A Spartan man was allowed to marry at the age of 30 so that he would give his best years to serve the town. Even then, he would secretly visit his wife. Their language was short and precise, while the education they received was minimal. Coins were made of iron in ancient Sparta, not gold or silver, to be heavier and prevent corruption of the citizens with money. As all Spartans were dedicated to military duties, the farm was cultivated by slaves, named Helots. These slaves were mostly war prisoners from the neighboring region of Messenia. The slaves lived in bad conditions, had no right at all and frequently revolted, but all their revolts were sustained.
Another social group in ancient Sparta was also Perioiki, who were not Spartans in origin but resided in the suburbs of the town and dealt mostly with the trade. The king was the supreme governor of Sparta and the interesting thing is that the town had two kings, one acting as a substitute of the other. This way, if one king was killed at war, the town would not be ungoverned. All these strict rules and the social structure were set in Sparta by Lykourgos, a semi-mythical figure of the 8th century BC. These reforms made the town powerful and gave it a special character in the Greek antiquity.
Battle of Thermopylae
The most important event in the history of Sparta is the Battle of Thermopylae, when King Leonidas and his 300 soldiers refused to leave the battlefield and stayed to fight the enormous Persian army, knowing beforehand that they would lose their lives. In fact, it was dishonesty for a Spartan soldier to return home defeated. He would return either as a victor or dead. If he returned defeated from the battlefield, then the town did not accept him.
The Peloponnesian War
The great opposition between Sparta and Athens climaxed with the Peloponnesian War (431-404 BC). In the beginning, the Spartans were losing the war but when there was an outbreak of plague in the walls of Athens, the Spartans started to win. Moreover, the help of an Athenian general named Alcibiades, who gave military advice to the Spartans against the Athenians, was very important. In 404 BC, the Spartans crushed the Athenian fleet completely, destroyed the walls of the town and established a tyrannical regime in the former democratic town.

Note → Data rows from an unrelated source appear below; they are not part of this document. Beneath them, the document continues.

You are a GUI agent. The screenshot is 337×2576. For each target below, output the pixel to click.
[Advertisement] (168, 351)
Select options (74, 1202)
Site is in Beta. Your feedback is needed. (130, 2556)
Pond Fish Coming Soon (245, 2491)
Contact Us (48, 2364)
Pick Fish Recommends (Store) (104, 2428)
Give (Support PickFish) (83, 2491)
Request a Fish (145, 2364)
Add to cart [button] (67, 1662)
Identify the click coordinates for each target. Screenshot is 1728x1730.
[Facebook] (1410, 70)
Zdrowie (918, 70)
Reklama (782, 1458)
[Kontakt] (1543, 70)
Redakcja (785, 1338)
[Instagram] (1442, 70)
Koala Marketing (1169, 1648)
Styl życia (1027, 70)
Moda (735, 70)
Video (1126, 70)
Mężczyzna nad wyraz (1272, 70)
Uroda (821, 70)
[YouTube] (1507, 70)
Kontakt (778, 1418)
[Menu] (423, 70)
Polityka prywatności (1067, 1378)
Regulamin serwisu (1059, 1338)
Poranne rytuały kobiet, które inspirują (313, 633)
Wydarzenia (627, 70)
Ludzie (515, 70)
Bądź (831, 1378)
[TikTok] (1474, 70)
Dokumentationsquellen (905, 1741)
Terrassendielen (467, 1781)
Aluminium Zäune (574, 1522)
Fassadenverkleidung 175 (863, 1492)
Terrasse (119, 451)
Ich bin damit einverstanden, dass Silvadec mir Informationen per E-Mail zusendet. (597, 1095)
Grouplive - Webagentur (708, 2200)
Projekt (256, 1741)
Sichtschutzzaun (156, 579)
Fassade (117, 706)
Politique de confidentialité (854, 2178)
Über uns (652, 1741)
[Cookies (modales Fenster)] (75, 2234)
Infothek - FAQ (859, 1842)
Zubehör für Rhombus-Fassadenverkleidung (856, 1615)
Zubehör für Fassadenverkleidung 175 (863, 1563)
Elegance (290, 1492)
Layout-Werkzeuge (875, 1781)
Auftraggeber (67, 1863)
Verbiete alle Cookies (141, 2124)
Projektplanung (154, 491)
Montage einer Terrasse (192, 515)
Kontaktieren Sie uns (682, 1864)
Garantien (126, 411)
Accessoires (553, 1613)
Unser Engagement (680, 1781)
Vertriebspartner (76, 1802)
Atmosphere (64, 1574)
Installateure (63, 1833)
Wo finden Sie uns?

However, their victory was soon followed by a crushing defeat in their own homeland, when the Theban army under the leadership of Epaminondas marched to Peloponnese in 369 BC. In the war that followed, the Spartans were defeated and all the Helots were set free. In the aftermath of this war, things started to change dramatically. All Spartan men now had to take care of their own farmlands and spend less time on war training.
From ancient to recent times
Gradually Sparta declined and it became just another small Greek state. Very soon, it became prey to the power emerging in northern Greece, Phillip II of Macedonia, who came to the throne in 359 BC and he had conquered all Greece by 339 B.C, including Sparta. Years later, the Romans conquered Sparta in the 2nd century BC and gradually it followed the fate of all Greece. In the Byzantine times, Sparta declined for the development of Mystras, a close fortified town. It remained a small village till the middle 19th century when King Otto decided to restore it, for historical reasons, with a decree of 1834 and to build a modern architectural plan for the town.